Let Them Eat Cake is a British sitcom that aired on BBC One in 1999. Starring Dawn French and Jennifer Saunders, it is one of the few programmes in which French and Saunders have both appeared which they did not create themselves.

Plot
It is 1782, seven years before the French Revolution. The most reviled woman in France is the ambitious and immoral Comtesse de Vache, who stalks the halls of the Palace of Versailles, spreading terror into the hearts of her fellow aristocrats by gathering their darkest and most intimate secrets. The Comtesse's servants are her maid, former sex worker Lisette, and her flamboyantly gay couturier, Bouffant. Her constant rival is Madame de Plonge, who is accompanied by her naïve yet sharp-witted daughter, Eveline.

Cast
 Jennifer Saunders as Colombine, Comtesse de Vache
 Dawn French as Lisette
 Adrian Scarborough as Monsieur Bouffant
 Alison Steadman as Madame de Plonge (episodes 1, 2, 4, 6)
 Lucy Punch as Eveline de Plonge (episodes 1, 2, 4, 6)
 Elizabeth Berrington as Marie Antoinette (episodes 1, 4, 6)
 Julian Rhind-Tutt as Marie Antoinette's Advisor (episodes 1, 4, 6)
Linda Spurrier as 1st Aristocratic Woman (episodes 2, 3, 6)
 Maggie Whiting as 2nd Aristocratic Woman (episodes 2, 3, 6)
Steadman was credited as a "special guest star" despite appearing in four of the six episodes.

Supplied material ::

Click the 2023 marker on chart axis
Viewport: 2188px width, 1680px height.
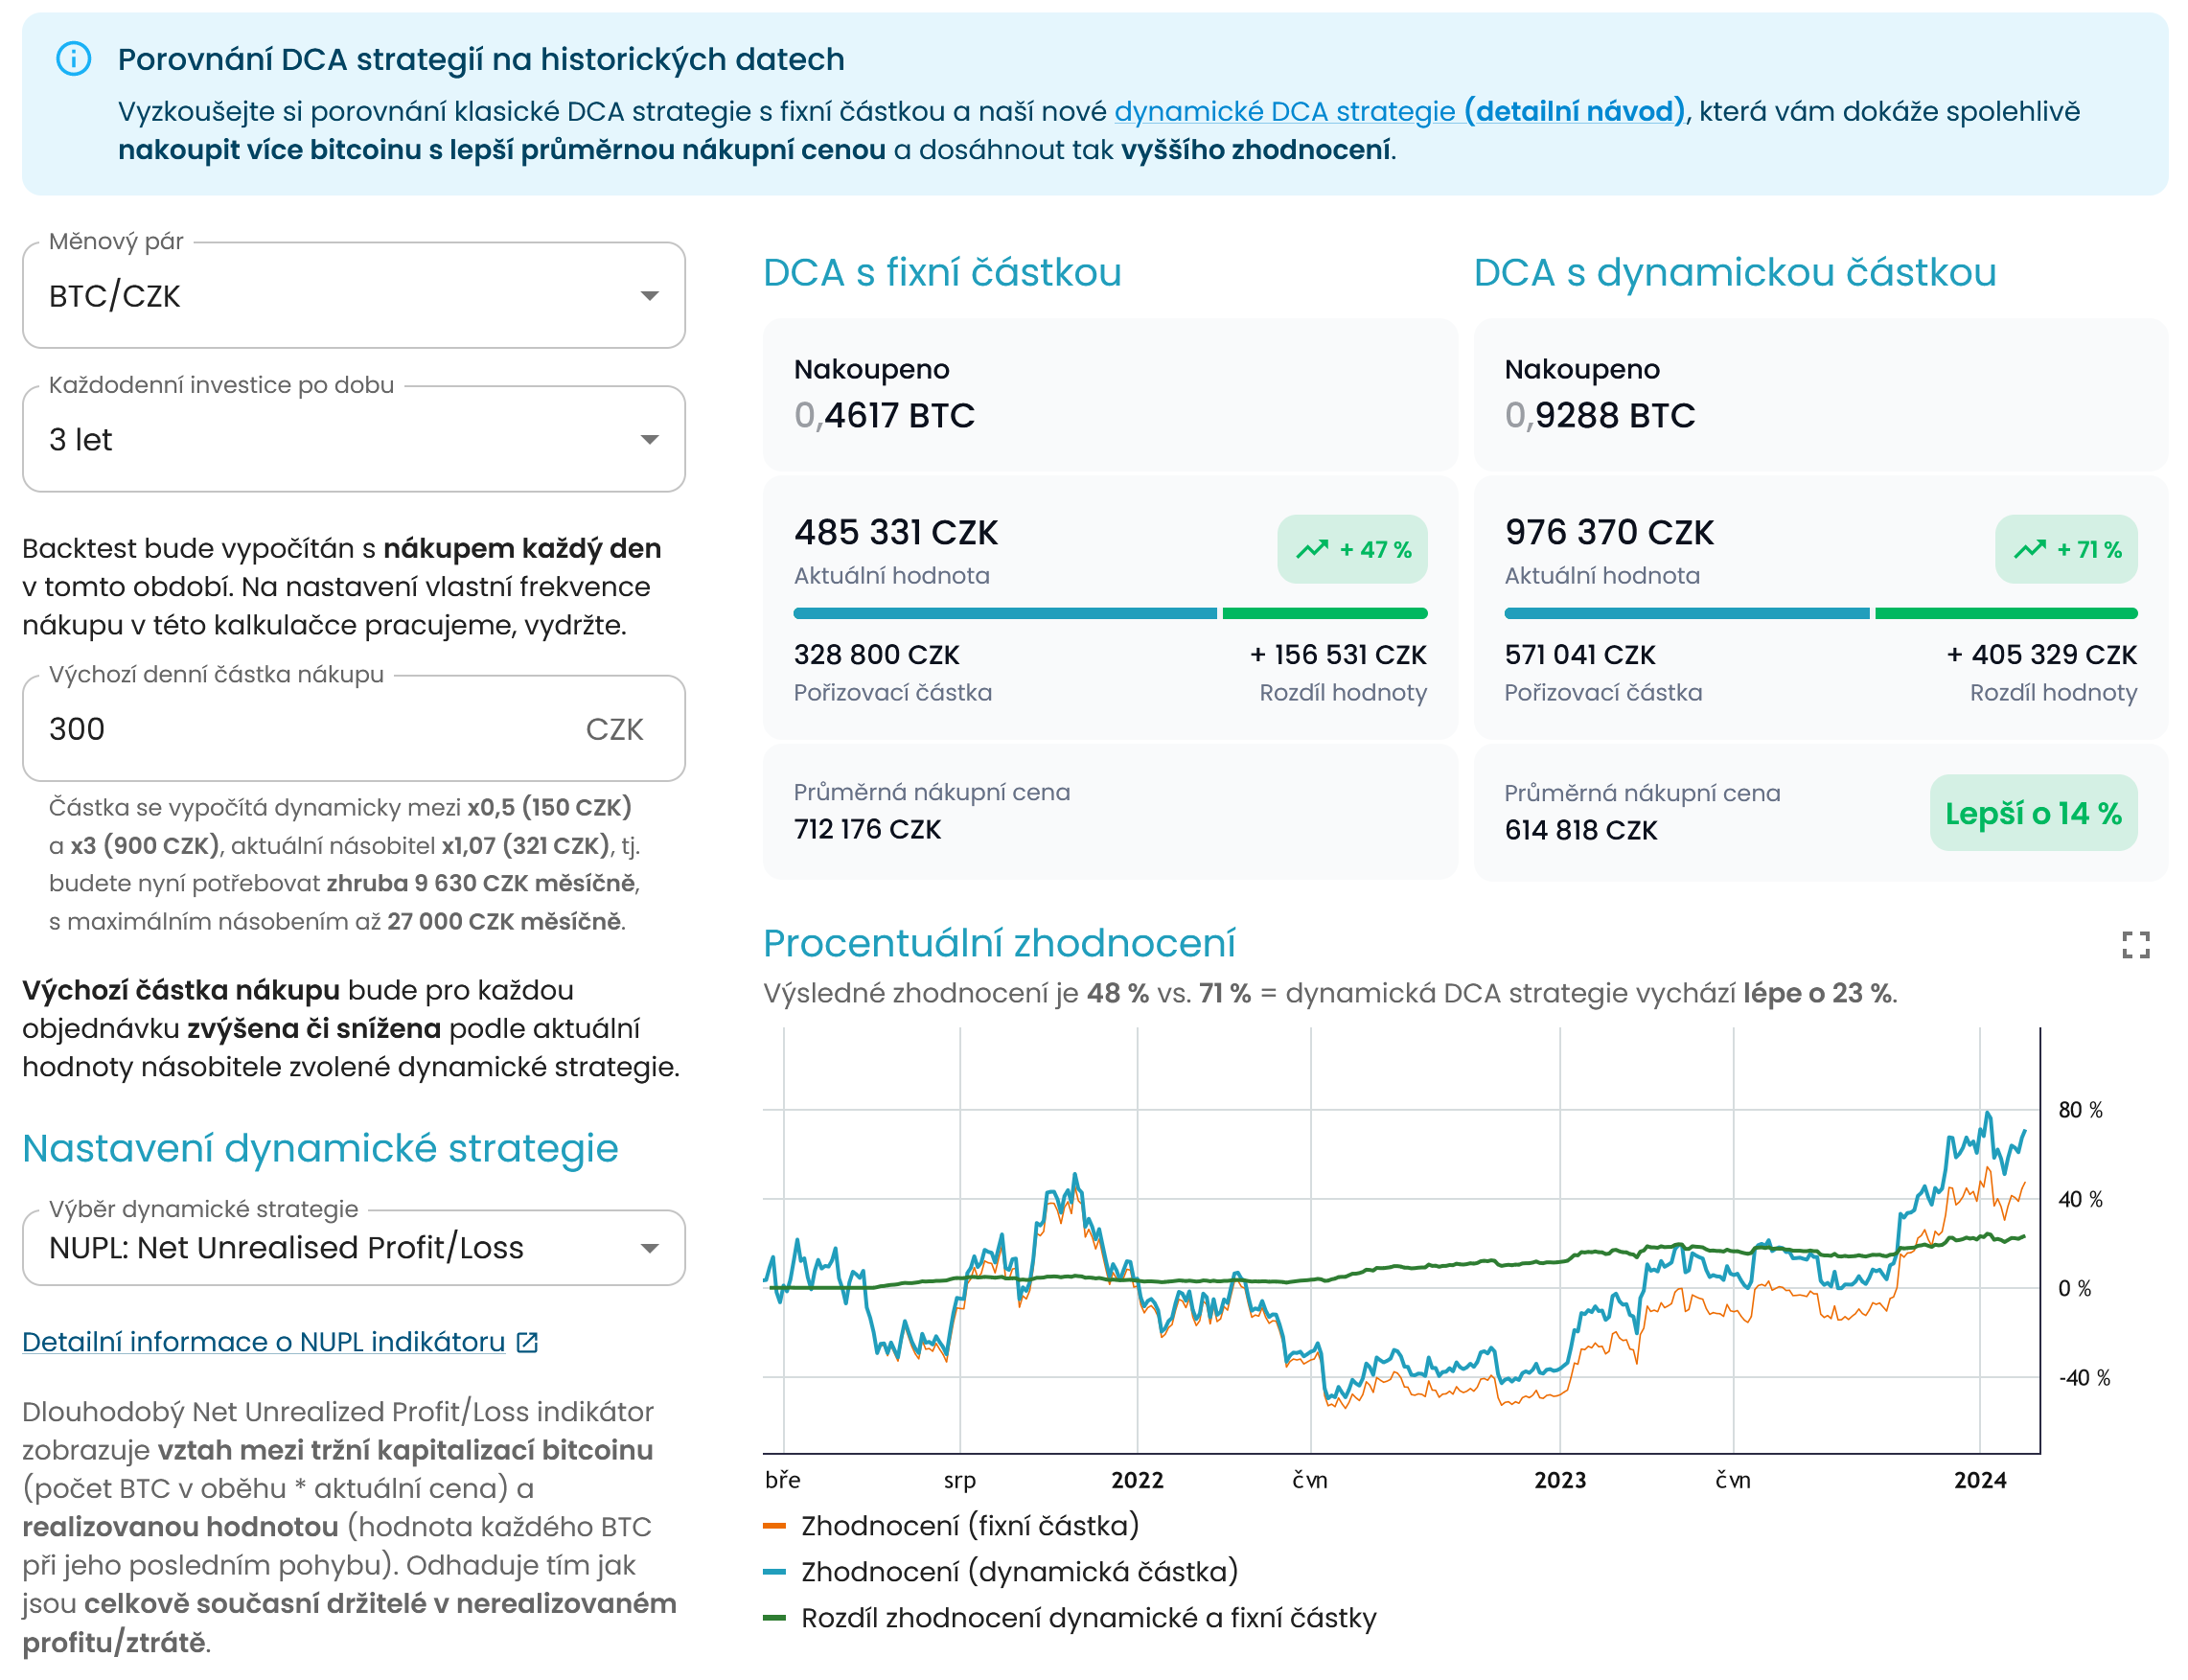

Problems to work on ::
**a)** Summarize the Let Them Eat Cake text in two sentences.
**b)** Output everything in the Let Them Eat Cake text from "Lucy Punch as" down to "1st Aristocratic Woman (episodes 2, 3, 6)".
**c)** Pick up the Let Them Eat Cake text after its last line and keep writing.
None of the material is needed here.

Outputs ::
**a)** Let Them Eat Cake is a British sitcom starring Dawn French and Jennifer Saunders that aired on BBC One in 1999. Set at the Palace of Versailles in 1782, it centers on the reviled Comtesse de Vache, who gathers her fellow aristocrats' darkest secrets, along with her maid Lisette, her couturier Bouffant and her constant rival Madame de Plonge.

**b)**
Lucy Punch as Eveline de Plonge (episodes 1, 2, 4, 6)
 Elizabeth Berrington as Marie Antoinette (episodes 1, 4, 6)
 Julian Rhind-Tutt as Marie Antoinette's Advisor (episodes 1, 4, 6)
Linda Spurrier as 1st Aristocratic Woman (episodes 2, 3, 6)

**c)**
Guest stars 

 James Greene as the Comte de Vache (episodes 1 & 4)
 Adam James as the Marquis de Bonvie (episode 1)
 Philip Voss as Physician (episode 1)
 Richard E. Grant as Monsieur Vigée-Lebrun (episode 3)
 Maggie Steed as Madame Vigée-Lebrun (episode 3)
 Kathy Burke as Cecile (episode 5)
 Louisa Lytton as Little Girl (episode 5)

Episodes

DVD releases
Let Them Eat Cake was released in Region 2 (UK) and Region 4 (Australia) on 5 March 2007.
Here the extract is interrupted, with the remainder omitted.